Bear Garden

glb_rooftop_garden
Shown in the photo above is Craig Howard hard at work tending The Great Lost Bear‘s new rooftop vegetable garden. Howard has beans, tomatoes, tomatillos, shallots, onions, cucumbers, zucchini, and a variety of peppers as well as lemongrass, and mint under cultivation—all destined for use in the GLB’s kitchen. If the rooftop concept works out, the hope is to expand it in the coming year.

Reception Report

Portland Fodder was part of kitchen crew that cooked for the wedding reception recently held at Grace, and he has published a report on the food at the event:

Passed items included Truffled Grilled Cheese, Gougeres, Chicken Confit Tartlet, Braised Duck Tacos, Oysters with Blood Orange Mignonette, Fried Clams with Chorizo Mayonnaise and several other finger foods. Also a carving, crudite, dipping and chef manned pasta station were setup throughout the dining room for guests to choose from. The flavors and aromas acheived were amazing! The flavor of the chicken confit was hands down the best chicken I have ever had!

Public Market House Expansion

The Public Market House on Monument Square is moving ahead with plans to expand to the second floor with space for 4-5 new shops and an eating area, according to an article in today’s Press Herald.

[Kris] Horton said the expansion will include a second floor and four or five new shops – averaging 380 square feet of space each – as well as new public restrooms and eating areas looking out over the square.

Horton and her partners are meeting with potential businesses.

Horton said they hope to fill the space with businesses that sell locally grown and produced products.

A butcher, a flower shop, a home-made clothing shop and a soup restaurant have shown interest, she said, and the space will be available by midsummer.

Hill[y]to[wn]p Cookie Review

Hilly Town has published another installment in it’s weekly cookie review series. This week Hilltop Coffee Shop‘s peanut butter and chocolate chip cookie was the focus.

Hilltop’s PBCCC contained a goodly amount of salt, which suits my personal taste, and despite its age the insides were wonderfully soft and chewy. However, the bottom was greasy and the edges ever so slightly sandy, two minor design flaws that I will blame on the peanut butter. And peanut butter, as you know, is delicious, as long as you are not one of those poor people who is allergic.

The Food Switch

The latest edition of The Maine Switch includes articles about Cultivating Community “a Portland-based nonprofit that connects people to the earth, their food and one another through agriculture” and about Grown@Home which provides “weekly maintenance and new plantings throughout the growing season” for your home garden. There’s also an article by Harding Smith about barbecuing and additional piece about local barbecue sauce manufacturers. Especially interesting in this edition is a piece by Avery Yale Kamila as she tries to establish which watering hole is truly Portland’s oldest bar.

Locavore Canola Oil?

The Boston Globe has an article about the canola crop being grown in Maine and pressed into cooking oil by Maine Natural Oils.

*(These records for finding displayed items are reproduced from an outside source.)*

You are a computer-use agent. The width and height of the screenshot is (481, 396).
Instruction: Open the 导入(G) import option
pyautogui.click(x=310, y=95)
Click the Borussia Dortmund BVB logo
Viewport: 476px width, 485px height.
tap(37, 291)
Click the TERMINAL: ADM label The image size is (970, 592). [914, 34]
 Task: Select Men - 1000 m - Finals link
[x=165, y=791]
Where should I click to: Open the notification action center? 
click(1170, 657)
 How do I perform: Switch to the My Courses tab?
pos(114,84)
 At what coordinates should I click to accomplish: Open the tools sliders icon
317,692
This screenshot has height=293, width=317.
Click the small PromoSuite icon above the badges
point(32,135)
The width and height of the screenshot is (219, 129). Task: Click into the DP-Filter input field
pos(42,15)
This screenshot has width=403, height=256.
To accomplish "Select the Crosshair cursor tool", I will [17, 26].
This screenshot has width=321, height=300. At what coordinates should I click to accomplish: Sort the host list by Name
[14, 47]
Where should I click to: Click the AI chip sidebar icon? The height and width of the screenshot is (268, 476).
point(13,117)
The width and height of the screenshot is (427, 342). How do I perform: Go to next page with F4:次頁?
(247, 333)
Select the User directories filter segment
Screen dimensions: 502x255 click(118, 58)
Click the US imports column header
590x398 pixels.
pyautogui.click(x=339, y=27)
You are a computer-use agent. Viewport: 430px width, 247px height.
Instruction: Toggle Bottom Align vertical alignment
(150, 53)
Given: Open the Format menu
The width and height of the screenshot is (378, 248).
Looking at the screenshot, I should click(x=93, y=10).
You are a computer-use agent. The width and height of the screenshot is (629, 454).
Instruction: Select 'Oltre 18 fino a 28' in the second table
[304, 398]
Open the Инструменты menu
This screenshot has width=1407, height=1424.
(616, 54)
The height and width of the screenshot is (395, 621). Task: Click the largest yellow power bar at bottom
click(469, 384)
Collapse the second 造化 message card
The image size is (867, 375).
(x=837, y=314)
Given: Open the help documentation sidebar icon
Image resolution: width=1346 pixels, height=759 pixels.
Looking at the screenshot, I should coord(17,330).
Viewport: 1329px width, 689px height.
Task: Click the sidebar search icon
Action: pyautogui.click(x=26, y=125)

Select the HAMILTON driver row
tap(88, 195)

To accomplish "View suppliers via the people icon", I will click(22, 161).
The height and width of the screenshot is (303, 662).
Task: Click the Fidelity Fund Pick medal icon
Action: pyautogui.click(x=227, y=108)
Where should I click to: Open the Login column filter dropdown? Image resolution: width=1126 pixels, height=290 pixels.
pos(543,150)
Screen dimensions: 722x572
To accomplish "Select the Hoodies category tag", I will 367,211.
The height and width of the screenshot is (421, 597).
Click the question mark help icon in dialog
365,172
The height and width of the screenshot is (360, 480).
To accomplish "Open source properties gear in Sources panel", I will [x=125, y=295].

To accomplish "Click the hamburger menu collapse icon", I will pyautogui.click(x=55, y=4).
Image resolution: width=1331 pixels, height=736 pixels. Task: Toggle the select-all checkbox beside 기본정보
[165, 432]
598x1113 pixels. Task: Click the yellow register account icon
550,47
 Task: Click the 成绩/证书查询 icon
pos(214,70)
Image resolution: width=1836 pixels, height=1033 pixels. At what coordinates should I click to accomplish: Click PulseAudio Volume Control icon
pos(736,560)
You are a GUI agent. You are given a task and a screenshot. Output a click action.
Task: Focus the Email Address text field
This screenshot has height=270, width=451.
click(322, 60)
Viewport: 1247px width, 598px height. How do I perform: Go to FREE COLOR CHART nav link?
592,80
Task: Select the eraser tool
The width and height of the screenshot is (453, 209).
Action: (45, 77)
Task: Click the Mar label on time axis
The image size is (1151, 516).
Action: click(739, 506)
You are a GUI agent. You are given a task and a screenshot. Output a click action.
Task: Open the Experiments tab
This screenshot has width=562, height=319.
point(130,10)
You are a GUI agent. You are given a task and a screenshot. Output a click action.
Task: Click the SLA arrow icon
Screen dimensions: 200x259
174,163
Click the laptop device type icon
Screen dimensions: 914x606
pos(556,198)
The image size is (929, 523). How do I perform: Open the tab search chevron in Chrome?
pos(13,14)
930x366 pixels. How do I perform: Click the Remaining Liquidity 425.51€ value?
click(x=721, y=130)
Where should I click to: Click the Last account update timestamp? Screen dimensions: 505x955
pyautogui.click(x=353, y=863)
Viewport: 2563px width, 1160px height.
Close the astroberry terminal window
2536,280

Rodney Chamberland has been working straight out plowing and planting over 100 acres of seed potatoes. The farm’s potatoes come first.

Then, Chamberland plants rotation crops. One he’s seeding this spring will turn into 30 acres of flowering yellow canola. The crop not only improves the potatoes he’ll grow on the same land next year, says Chamberland, but its seeds will also be pressed into one of the Northeast’s only regional cooking oils: Maine Natural Oils.

The article also quotes Leslie Oster from Aurora Provisions,

“I am more than all for it,” says Leslie Oster, the general manager of Aurora Provisions and a Slow Food Portland organizer. “Now, if we could just get someone to invest in a full-scale wheat production mill.”